Selected passage:
He was in a park watching his young daughter on the playground when he got the fateful telephone call. It was a job offer from World Wrestling Entertainment (WWE), the largest wrestling promotion company on the planet.
Wright State University alumnus Scott Marshall flashed back to his days as a boy when he would attend pro wrestling matches and get occasional autographs and high-fives from his heroes. So after checking out a couple of WWE events in Virginia as an observer, he took the job.
“I grew up watching this stuff. Never in my wildest dreams did I think I would be standing there producing one of those shows,” said Marshall, who joined WWE in 2016 as a live-event producer. “I never get over that.”
Marshall has parlayed a bachelor’s degree in motion pictures from Wright State into careers in video production, communications for large school districts and now producing live, scripted matches for WWE at arenas around the country and the world.
“A degree in motion pictures gives you a lot of versatility,” said Marshall. “There are so many avenues out there. You can make a lot of pieces fit.”
Marshall loves the logistics of staging a WWE event, being the puppet master for the lighting, announcers, audio, music, scripts, promotions and fan interaction.
“I like the live atmosphere,” he said. “I like the rapid pace, things changing on a dime. I’ve been told I’m a very calm person, so if stuff gets out of sorts it usually doesn’t bug me or I don’t show that it does.”

Data:
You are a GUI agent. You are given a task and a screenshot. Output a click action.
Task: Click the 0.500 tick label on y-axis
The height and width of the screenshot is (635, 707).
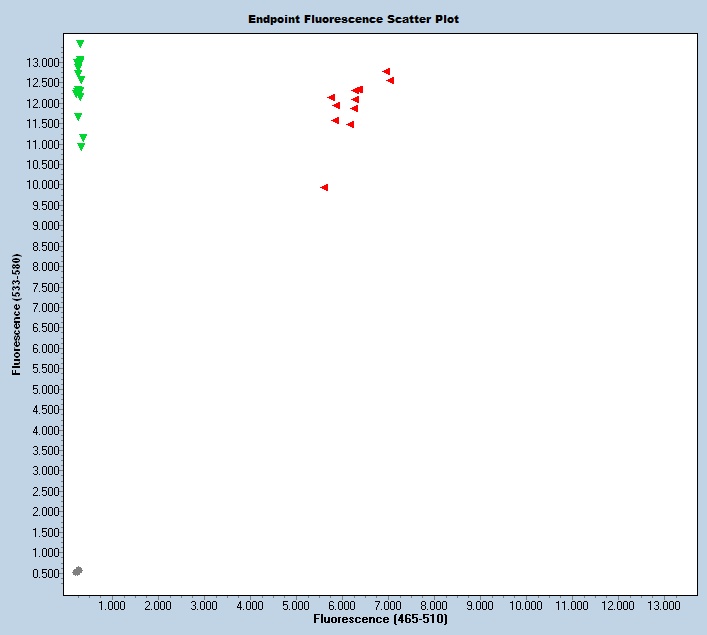[x=45, y=573]
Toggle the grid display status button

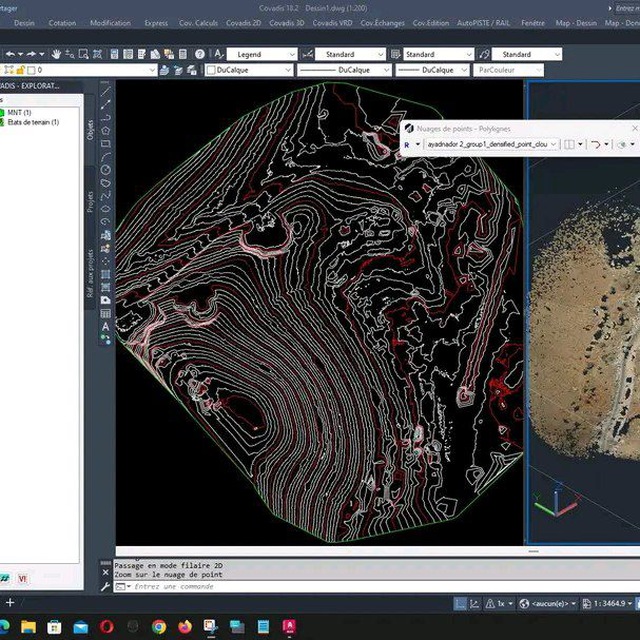click(460, 603)
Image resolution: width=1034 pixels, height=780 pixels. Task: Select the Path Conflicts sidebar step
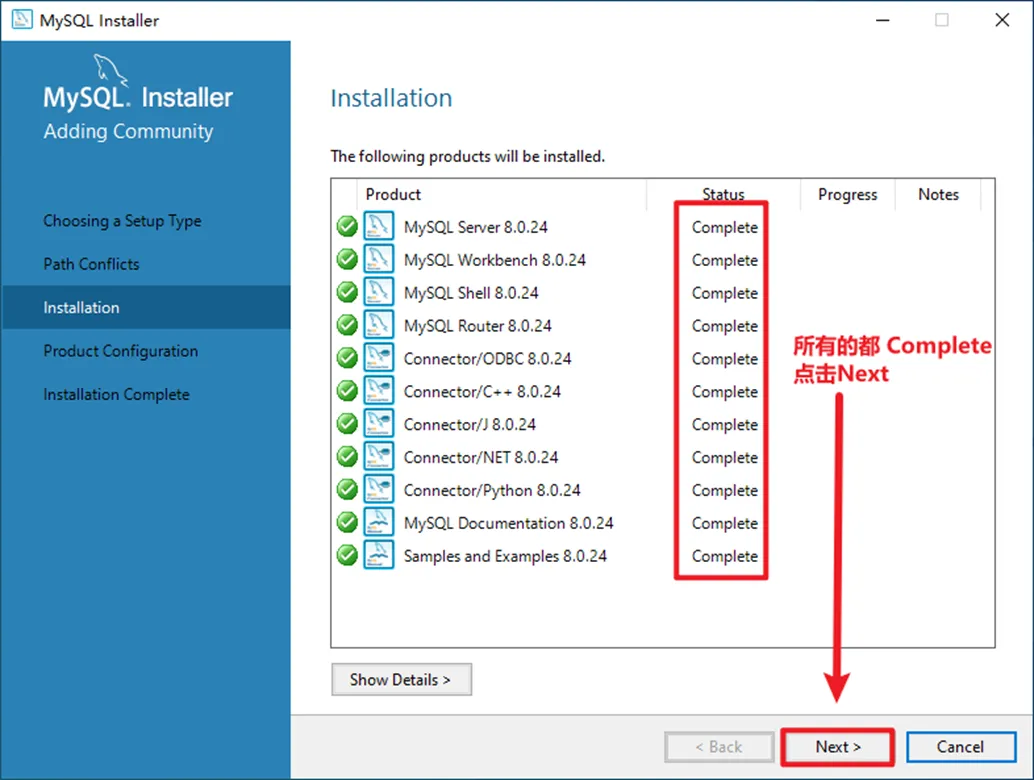click(91, 264)
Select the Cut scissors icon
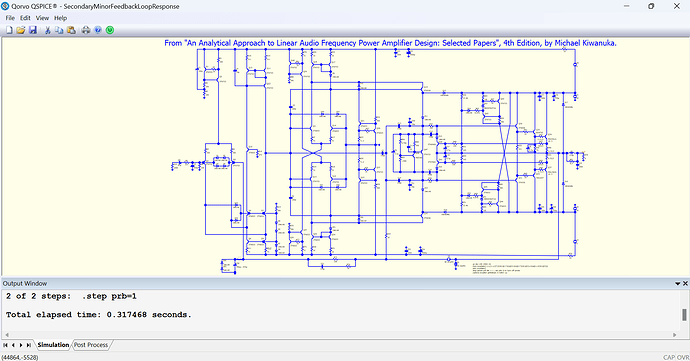690x361 pixels. tap(47, 30)
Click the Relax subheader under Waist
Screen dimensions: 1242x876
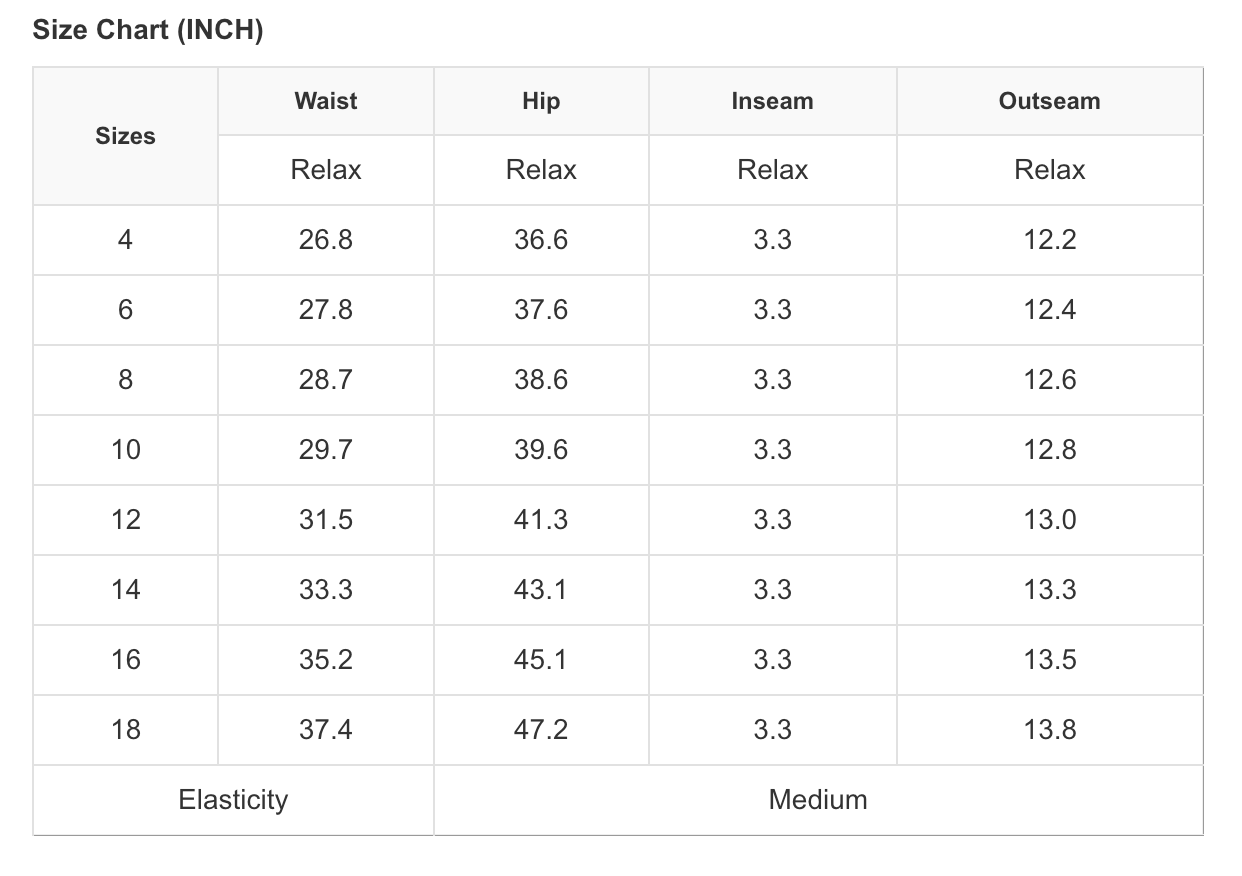click(x=326, y=170)
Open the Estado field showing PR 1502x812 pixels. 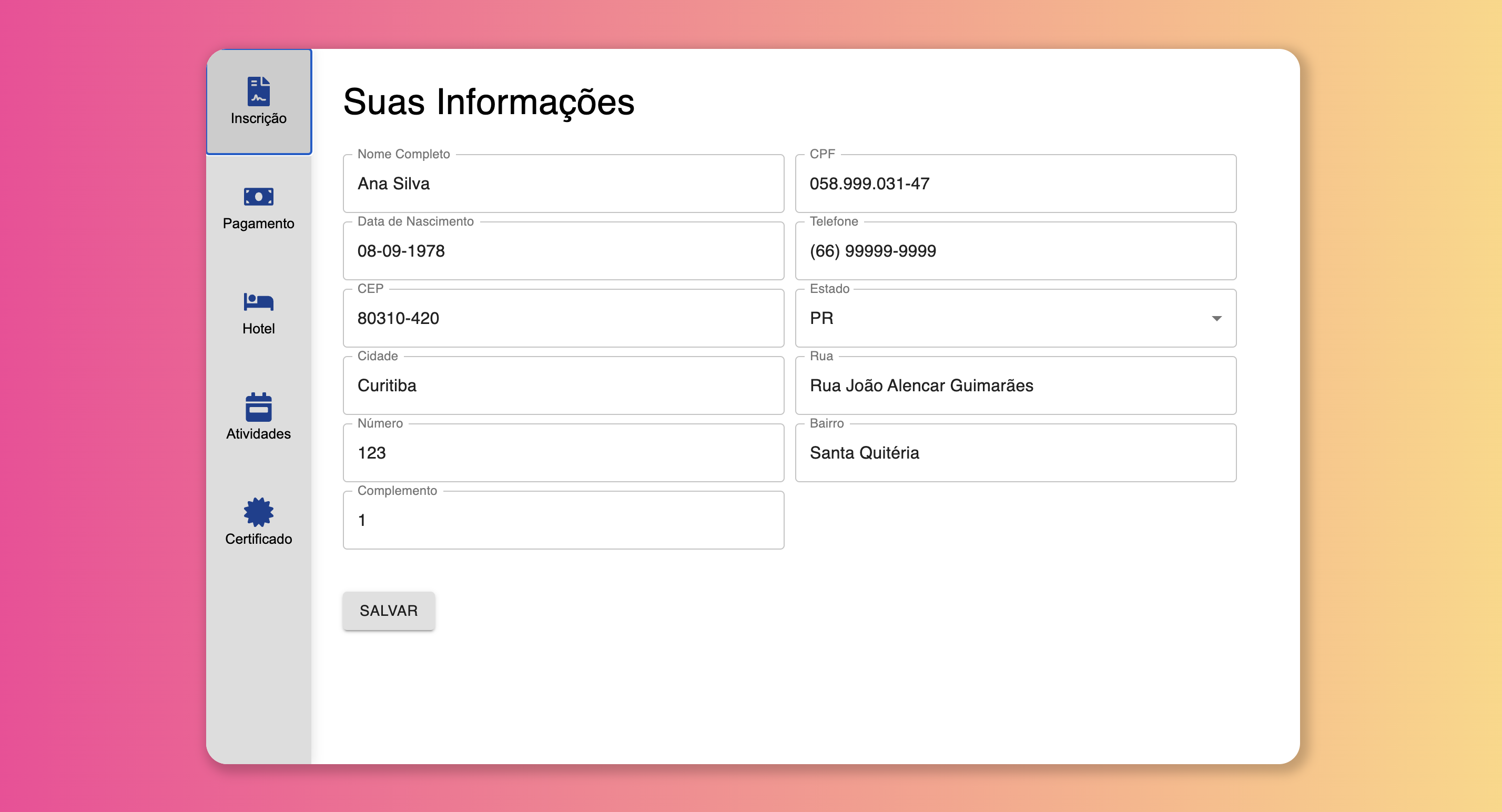point(991,318)
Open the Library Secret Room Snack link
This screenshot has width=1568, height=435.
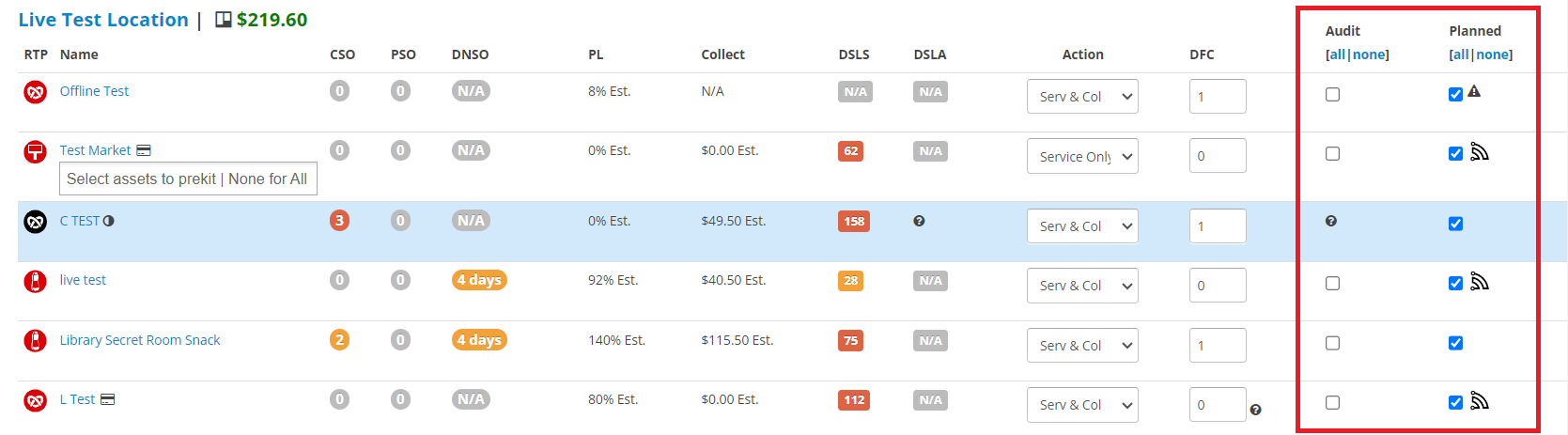140,340
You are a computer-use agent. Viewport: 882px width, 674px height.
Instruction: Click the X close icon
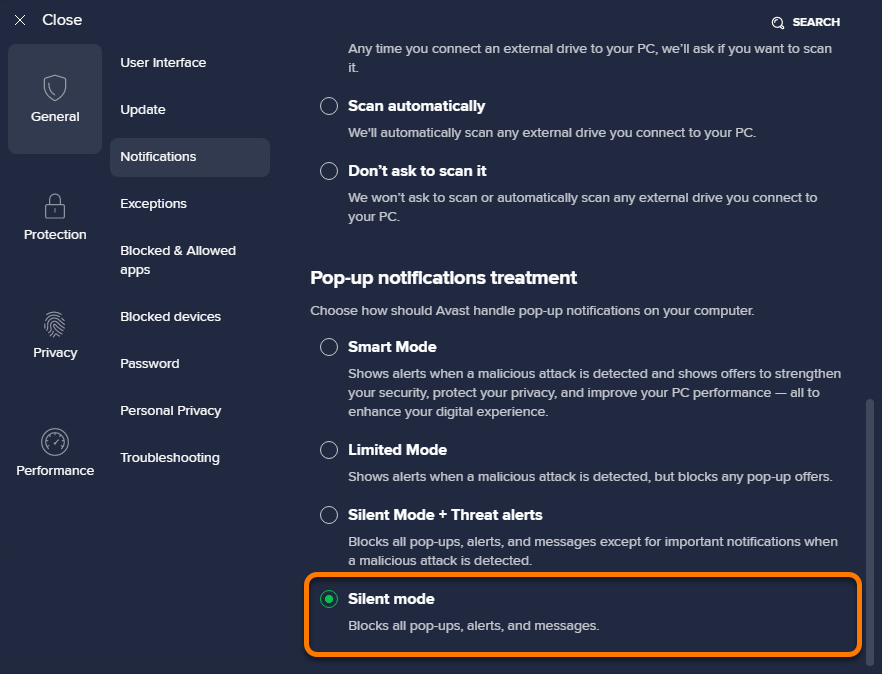pyautogui.click(x=20, y=20)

Exercise requirements: Continue the profile of Wright State alumnus and WWE producer Scott Marshall, starting right after its last sentence.

Written response:
Marshall grew up in Cincinnati. He got into movie-making in middle school when he and a neighbor began playing around with a video camera. That led to producing their own shows that were broadcast on public access television.
“That’s kind of where we learned the ropes,” he said. “They would teach you about focus and lighting and audio. We learned there was a lot more to it than just setting it up.”
Marshall and his friend produced talk shows and did some comedy. They even tried to recreate “Cops,” the popular television series.
“We would actually put on life vests and put T-shirts over it and it would serve as bulletproof vests,” said Marshall. “The joke was we would always use our parents’ cars as our police cars, but they would be sitting in the garage and would never move.”
The experience at the station gave Marshall a love for storytelling — writing, designing, editing and producing something that can shape the emotions of the viewers.
After graduating from Anderson High School in 1997, Marshall was all set to study filmmaking at the University of Pittsburgh when he read an article in the Cincinnati Enquirer about Julia Reichert, an award-winning filmmaker who taught film production at Wright State for many years.
So after a visit to Wright State, Marshall switched gears, applied to Wright State and was accepted into the Motion Pictures Program in the College of Liberal Arts. He found it very challenging, with a lot of in-depth theory classes on directors, genre and film history.
Marshall learned a lot and even impressed his roommates at the University of Southern California, where he took a summer course in video production his sophomore year.
“Wright State’s Motion Pictures Program definitely prepared me to be well-rounded in the field of production,” he said. “But the theory part of my degree from Wright State I think is the most important to me.”
During his junior year at Wright State, Marshall and a classmate wrote, edited, produced and financed “Jebediah’s Silver Lining,” a film about a recovering addict just released from prison who meets a boy with autism.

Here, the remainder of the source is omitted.